# [The problem]
Every word of the data must be reproduced in your reply exactly.

# [Data for review]

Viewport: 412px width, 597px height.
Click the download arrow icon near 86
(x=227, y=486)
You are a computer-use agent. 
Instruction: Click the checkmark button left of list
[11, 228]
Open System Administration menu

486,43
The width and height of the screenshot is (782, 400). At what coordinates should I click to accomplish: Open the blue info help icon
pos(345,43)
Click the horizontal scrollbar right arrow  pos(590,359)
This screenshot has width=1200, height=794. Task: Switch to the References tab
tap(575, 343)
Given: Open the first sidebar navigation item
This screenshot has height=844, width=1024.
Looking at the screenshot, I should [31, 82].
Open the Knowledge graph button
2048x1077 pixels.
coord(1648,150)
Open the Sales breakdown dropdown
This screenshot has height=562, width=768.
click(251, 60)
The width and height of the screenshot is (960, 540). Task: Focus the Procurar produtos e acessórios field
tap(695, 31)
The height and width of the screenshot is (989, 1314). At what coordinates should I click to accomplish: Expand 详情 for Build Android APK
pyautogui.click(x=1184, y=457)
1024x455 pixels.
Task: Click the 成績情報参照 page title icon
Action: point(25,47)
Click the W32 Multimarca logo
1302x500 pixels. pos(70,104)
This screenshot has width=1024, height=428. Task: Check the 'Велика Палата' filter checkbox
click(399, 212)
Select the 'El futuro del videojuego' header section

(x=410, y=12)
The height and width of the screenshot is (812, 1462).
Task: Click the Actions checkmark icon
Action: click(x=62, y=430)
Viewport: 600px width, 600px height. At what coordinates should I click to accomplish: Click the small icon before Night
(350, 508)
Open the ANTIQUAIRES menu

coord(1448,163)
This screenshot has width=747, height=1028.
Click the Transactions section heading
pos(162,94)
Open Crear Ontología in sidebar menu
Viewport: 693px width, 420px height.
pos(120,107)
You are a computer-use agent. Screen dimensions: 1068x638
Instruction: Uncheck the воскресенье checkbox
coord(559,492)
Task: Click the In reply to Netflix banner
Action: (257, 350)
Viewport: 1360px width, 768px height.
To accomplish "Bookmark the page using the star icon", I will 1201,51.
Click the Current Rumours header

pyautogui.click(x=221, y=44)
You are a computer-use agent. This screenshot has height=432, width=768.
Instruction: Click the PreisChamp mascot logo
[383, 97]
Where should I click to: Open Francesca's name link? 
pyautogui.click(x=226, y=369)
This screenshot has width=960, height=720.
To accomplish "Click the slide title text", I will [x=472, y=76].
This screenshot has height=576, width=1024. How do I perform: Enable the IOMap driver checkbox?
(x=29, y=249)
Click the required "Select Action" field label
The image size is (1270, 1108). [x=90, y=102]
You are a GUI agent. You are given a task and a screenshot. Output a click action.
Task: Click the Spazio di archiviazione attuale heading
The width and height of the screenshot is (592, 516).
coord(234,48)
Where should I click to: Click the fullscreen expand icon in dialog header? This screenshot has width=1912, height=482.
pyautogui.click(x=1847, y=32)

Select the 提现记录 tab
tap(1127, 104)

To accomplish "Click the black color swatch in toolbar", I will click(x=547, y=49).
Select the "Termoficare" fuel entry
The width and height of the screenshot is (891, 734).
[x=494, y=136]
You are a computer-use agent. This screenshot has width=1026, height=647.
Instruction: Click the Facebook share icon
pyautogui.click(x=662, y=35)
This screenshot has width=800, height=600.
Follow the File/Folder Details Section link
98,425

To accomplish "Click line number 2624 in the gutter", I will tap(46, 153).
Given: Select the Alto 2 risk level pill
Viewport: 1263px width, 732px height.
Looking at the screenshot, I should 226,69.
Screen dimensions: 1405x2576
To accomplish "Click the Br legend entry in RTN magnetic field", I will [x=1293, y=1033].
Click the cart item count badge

# [Solution for this exercise]
Viewport: 412px width, 597px height.
Click the download arrow icon near 86
(x=227, y=486)
You are a computer-use agent. 
Instruction: Click the checkmark button left of list
[11, 228]
Open System Administration menu

486,43
The width and height of the screenshot is (782, 400). At what coordinates should I click to accomplish: Open the blue info help icon
pos(345,43)
Click the horizontal scrollbar right arrow  pos(590,359)
This screenshot has width=1200, height=794. Task: Switch to the References tab
tap(575, 343)
Given: Open the first sidebar navigation item
This screenshot has height=844, width=1024.
Looking at the screenshot, I should [31, 82].
Open the Knowledge graph button
2048x1077 pixels.
coord(1648,150)
Open the Sales breakdown dropdown
This screenshot has height=562, width=768.
click(251, 60)
The width and height of the screenshot is (960, 540). Task: Focus the Procurar produtos e acessórios field
tap(695, 31)
The height and width of the screenshot is (989, 1314). At what coordinates should I click to accomplish: Expand 详情 for Build Android APK
pyautogui.click(x=1184, y=457)
1024x455 pixels.
Task: Click the 成績情報参照 page title icon
Action: point(25,47)
Click the W32 Multimarca logo
1302x500 pixels. pos(70,104)
This screenshot has width=1024, height=428. Task: Check the 'Велика Палата' filter checkbox
click(399, 212)
Select the 'El futuro del videojuego' header section

(x=410, y=12)
The height and width of the screenshot is (812, 1462).
Task: Click the Actions checkmark icon
Action: click(x=62, y=430)
Viewport: 600px width, 600px height. At what coordinates should I click to accomplish: Click the small icon before Night
(350, 508)
Open the ANTIQUAIRES menu

coord(1448,163)
This screenshot has width=747, height=1028.
Click the Transactions section heading
pos(162,94)
Open Crear Ontología in sidebar menu
Viewport: 693px width, 420px height.
pos(120,107)
You are a computer-use agent. Screen dimensions: 1068x638
Instruction: Uncheck the воскресенье checkbox
coord(559,492)
Task: Click the In reply to Netflix banner
Action: (257, 350)
Viewport: 1360px width, 768px height.
To accomplish "Bookmark the page using the star icon", I will 1201,51.
Click the Current Rumours header

pyautogui.click(x=221, y=44)
You are a computer-use agent. This screenshot has height=432, width=768.
Instruction: Click the PreisChamp mascot logo
[383, 97]
Where should I click to: Open Francesca's name link? 
pyautogui.click(x=226, y=369)
This screenshot has width=960, height=720.
To accomplish "Click the slide title text", I will [x=472, y=76].
This screenshot has height=576, width=1024. How do I perform: Enable the IOMap driver checkbox?
(x=29, y=249)
Click the required "Select Action" field label
The image size is (1270, 1108). [x=90, y=102]
You are a GUI agent. You are given a task and a screenshot. Output a click action.
Task: Click the Spazio di archiviazione attuale heading
The width and height of the screenshot is (592, 516).
coord(234,48)
Where should I click to: Click the fullscreen expand icon in dialog header? This screenshot has width=1912, height=482.
pyautogui.click(x=1847, y=32)

Select the 提现记录 tab
tap(1127, 104)

To accomplish "Click the black color swatch in toolbar", I will click(x=547, y=49).
Select the "Termoficare" fuel entry
The width and height of the screenshot is (891, 734).
[x=494, y=136]
You are a computer-use agent. This screenshot has width=1026, height=647.
Instruction: Click the Facebook share icon
pyautogui.click(x=662, y=35)
This screenshot has width=800, height=600.
Follow the File/Folder Details Section link
98,425

To accomplish "Click line number 2624 in the gutter", I will tap(46, 153).
Given: Select the Alto 2 risk level pill
Viewport: 1263px width, 732px height.
Looking at the screenshot, I should 226,69.
Screen dimensions: 1405x2576
To accomplish "Click the Br legend entry in RTN magnetic field", I will [x=1293, y=1033].
Click the cart item count badge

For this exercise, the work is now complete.